7.14. Plum blossom poles are a Kung Fu training technique, consisting of ${\displaystyle n}$ large posts partially sunk into the ground, with each pole ${\displaystyle p_{i}}$ at position ${\displaystyle (x_{i},y_{i})}$. Students practice martial arts techniques by stepping from the top of one pole to the top of another pole. In order to keep balance, each step must be more than ${\displaystyle d}$ meters but less than ${\displaystyle 2d}$ meters. Give an efficient algorithm to find a safe path from pole ${\displaystyle p_{s}}$ to ${\displaystyle p_{t}}$ if it exists.

7.15. You are planning the seating arrangement for a wedding given a list of guests, ${\displaystyle V}$. For each guest ${\displaystyle g}$ you have a list of all other guests who are on bad terms with them. Feelings are reciprocal: if ${\displaystyle h}$ is on bad terms with ${\displaystyle g}$, then ${\displaystyle g}$ is on bad terms with ${\displaystyle h}$. Your goal is to arrange the seating such that no pair of guests sitting at the same table are on bad terms with each other. There will be only two tables at the wedding. Give an efficient algorithm to find an acceptable seating arrangement if one exists.

### Algorithm Design

7.16. The square of a directed graph ${\displaystyle G=(V,E)}$ is the graph ${\displaystyle G^{2}=(V,E^{2})}$ such that ${\displaystyle (u,w)\in E^{2}}$ iff there exists ${\displaystyle v\in V}$ such that ${\displaystyle (u,v)\in E}$ and ${\displaystyle (v,w)\in E}$; i.e., there is a path of exactly two edges from ${\displaystyle u}$ to ${\displaystyle w}$.
Give efficient algorithms for both adjacency lists and matrices.

7.17. A vertex cover of a graph ${\displaystyle G=(V,E)}$ is a subset of vertices ${\displaystyle V'}$ such that each edge in ${\displaystyle E}$ is incident on at least one vertex of ${\displaystyle V'}$.
(a)Give an efficient algorithm to find a minimum-size vertex cover if ${\displaystyle G}$ is a tree.
(b)Let ${\displaystyle G=(V,E)}$ be a tree such that the weight of each vertex is equal to the degree of that vertex. Give an efficient algorithm to find a minimum-weight vertex cover of ${\displaystyle G}$.
(c)Let ${\displaystyle G=(V,E)}$ be a tree with arbitrary weights associated with the vertices. Give an efficient algorithm to find a minimum-weight vertex cover of ${\displaystyle G}$.

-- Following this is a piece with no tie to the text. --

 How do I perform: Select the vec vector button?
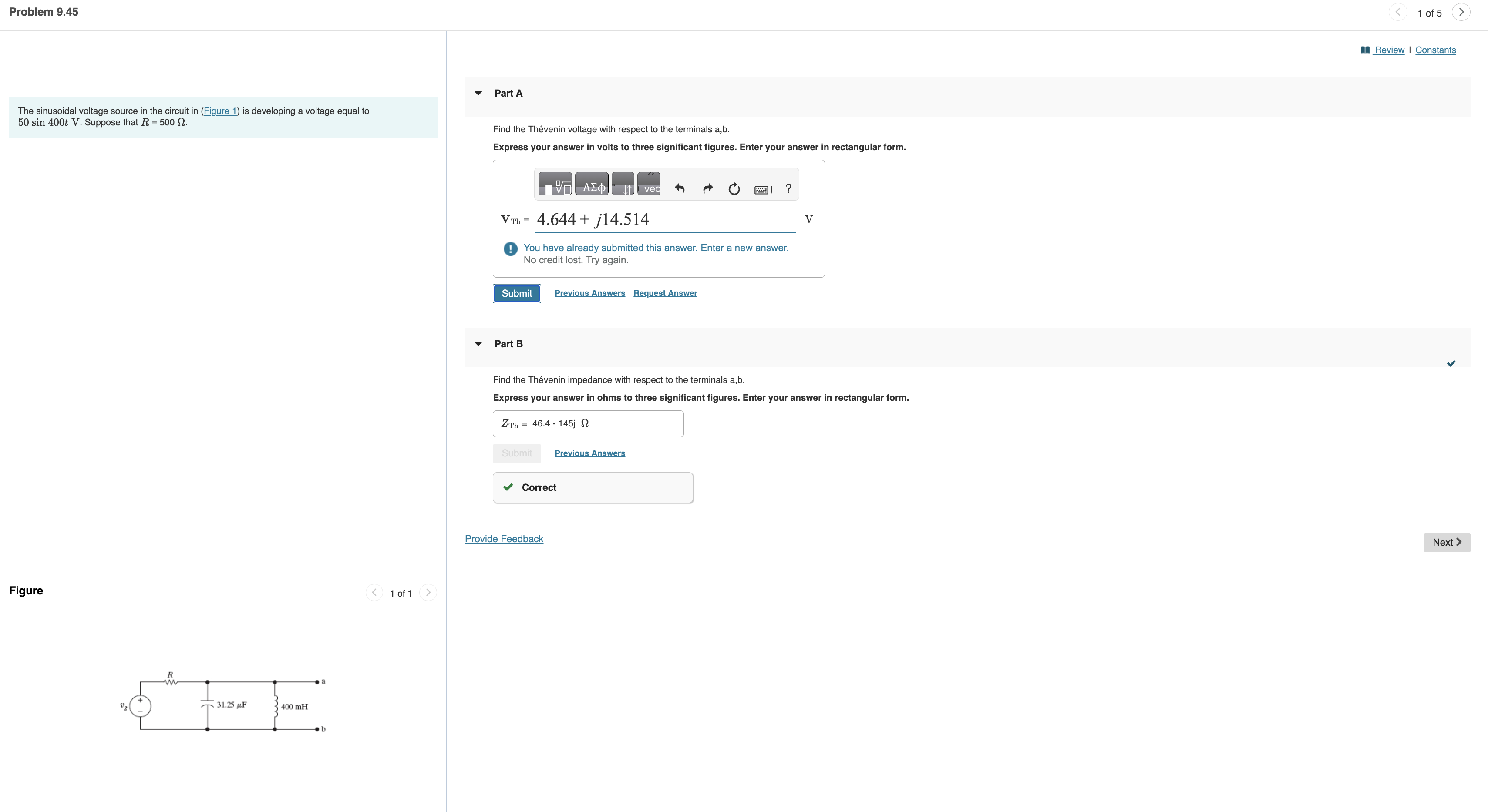(x=649, y=184)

7.18. A vertex cover of a graph ${\displaystyle G=(V,E)}$ is a subset of vertices ${\displaystyle V'\in V}$ such that every edge in ${\displaystyle E}$ contains at least one vertex from ${\displaystyle V'}$. Delete all the leaves from any depth-first search tree of ${\displaystyle G}$. Must the remaining vertices form a vertex cover of ${\displaystyle G}$? Give a proof or a counterexample.

7.19. An independent set of an undirected graph ${\displaystyle G=(V,E)}$ is a set of vertices $U$ such that no edge in ${\displaystyle E}$ is incident on two vertices of ${\displaystyle U}$.
(a)Give an efficient algorithm to find a maximum-size independent set if ${\displaystyle G}$ is a tree.
(b)Let ${\displaystyle G=(V,E)}$ be a tree with weights associated with the vertices such that the weight of each vertex is equal to the degree of that vertex. Give an efficient algorithm to find a maximum independent set of ${\displaystyle G}$.
(c)Let ${\displaystyle G=(V,E)}$ be a tree with arbitrary weights associated with the vertices. Give an efficient algorithm to find a maximum independent set of ${\displaystyle G}$.

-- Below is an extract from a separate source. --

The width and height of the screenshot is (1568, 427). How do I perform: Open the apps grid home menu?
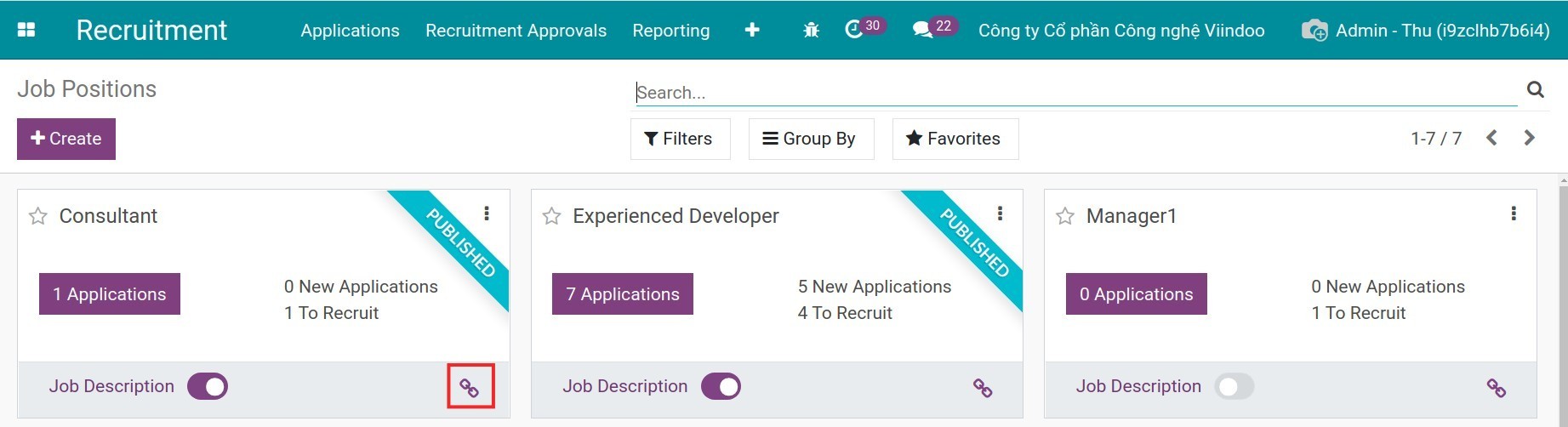[x=26, y=30]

7.20. A vertex cover of a graph ${\displaystyle G=(V,E)}$ is a subset of vertices ${\displaystyle V'\in V}$ such that every edge in ${\displaystyle E}$ contains at least one vertex from ${\displaystyle V'}$. An independent set of graph ${\displaystyle G=(V,E)}$ is a subset of vertices ${\displaystyle V'\in V}$ such that no edge in ${\displaystyle E}$ contains both vertices from ${\displaystyle V'}$.
An independent vertex cover is a subset of vertices that is both an independent set and a vertex cover of ${\displaystyle G}$. Give an efficient algorithm for testing whether ${\displaystyle G}$ contains an independent vertex cover. What classical graph problem does this reduce to?

7.21]. Consider the problem of determining whether a given undirected graph ${\displaystyle G=(V,E)}$ contains a triangle or cycle of length 3.
(a)Give an ${\displaystyle O(|V|^{3})}$ to find a triangle if one exists.
(b)Improve your algorithm to run in time ${\displaystyle O(|V|\cdot |E|)}$. You may assume ${\displaystyle |V|\leq |E|}$.
Observe that these bounds gives you time to convert between the adjacency matrix and adjacency list representations of ${\displaystyle G}$.

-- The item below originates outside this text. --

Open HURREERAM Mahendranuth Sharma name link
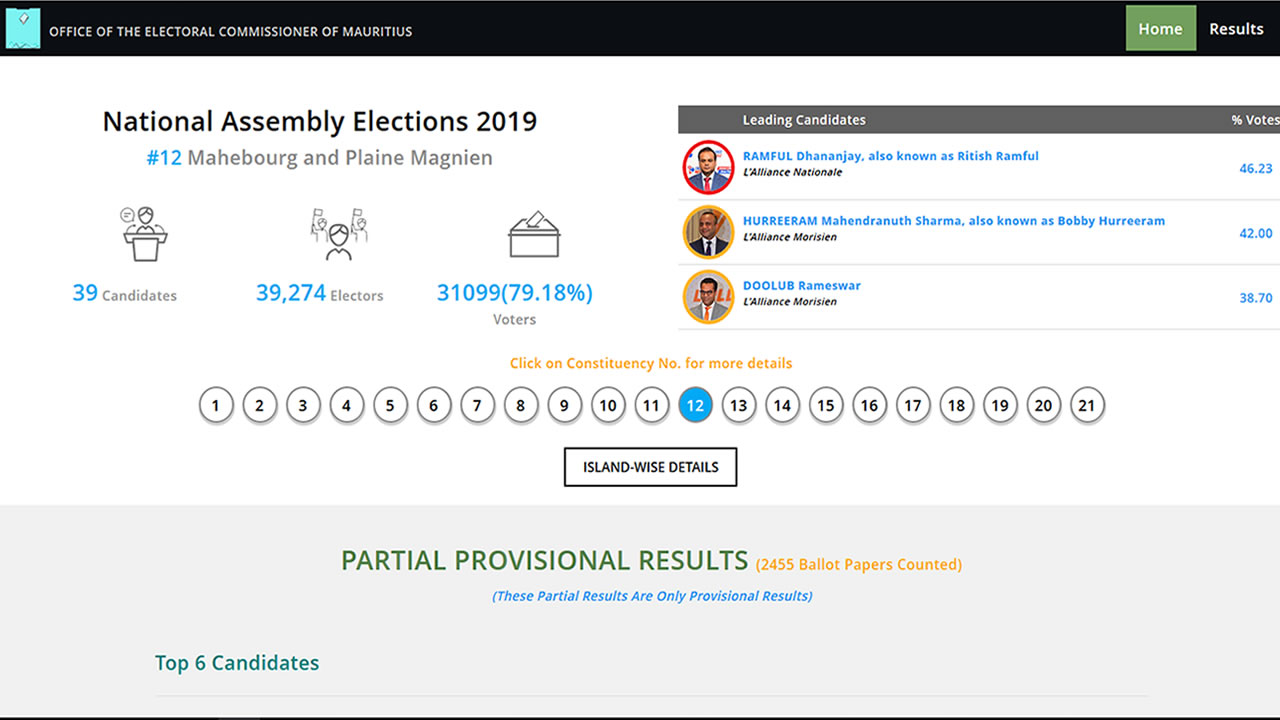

7.22. Consider a set of movies ${\displaystyle M_{1},M_{2},\ldots ,M_{k}}$. There is a set of customers, each one of which indicates the two movies they would like to see this weekend. Movies are shown on Saturday evening and Sunday evening. Multiple movies may be screened at the same time.
You must decide which movies should be televised on Saturday and which on Sunday, so that every customer gets to see the two movies they desire. Is there a schedule where each movie is shown at most once? Design an efficient algorithm to find such a schedule if one exists.

7.23.The diameter of a tree ${\displaystyle T=(V,E)}$ is given by
${\displaystyle \max _{u,v\in V}\delta (u,v)}$
(where ${\displaystyle \delta (u,v)}$ is the number of edges on the path from ${\displaystyle u}$ to ${\displaystyle v}$). Describe an efficient algorithm to compute the diameter of a tree, and show the correctness and analyze the running time of your algorithm.

7.24. Given an undirected graph ${\displaystyle G}$ with ${\displaystyle n}$ vertices and ${\displaystyle m}$ edges, and an integer ${\displaystyle k}$, give an ${\displaystyle O(m+n)}$ algorithm that finds the maximum induced subgraph ${\displaystyle H}$ of ${\displaystyle G}$ such that each vertex in ${\displaystyle H}$ has degree ${\displaystyle \geq k}$, or prove that no such graph exists. An induced subgraph ${\displaystyle F=(U,R)}$ of a graph ${\displaystyle G=(V,E)}$ is a subset of ${\displaystyle U}$ of the vertices ${\displaystyle V}$ of ${\displaystyle G}$, and all edges ${\displaystyle R}$ of ${\displaystyle G}$ such that both vertices of each edge are in ${\displaystyle U}$.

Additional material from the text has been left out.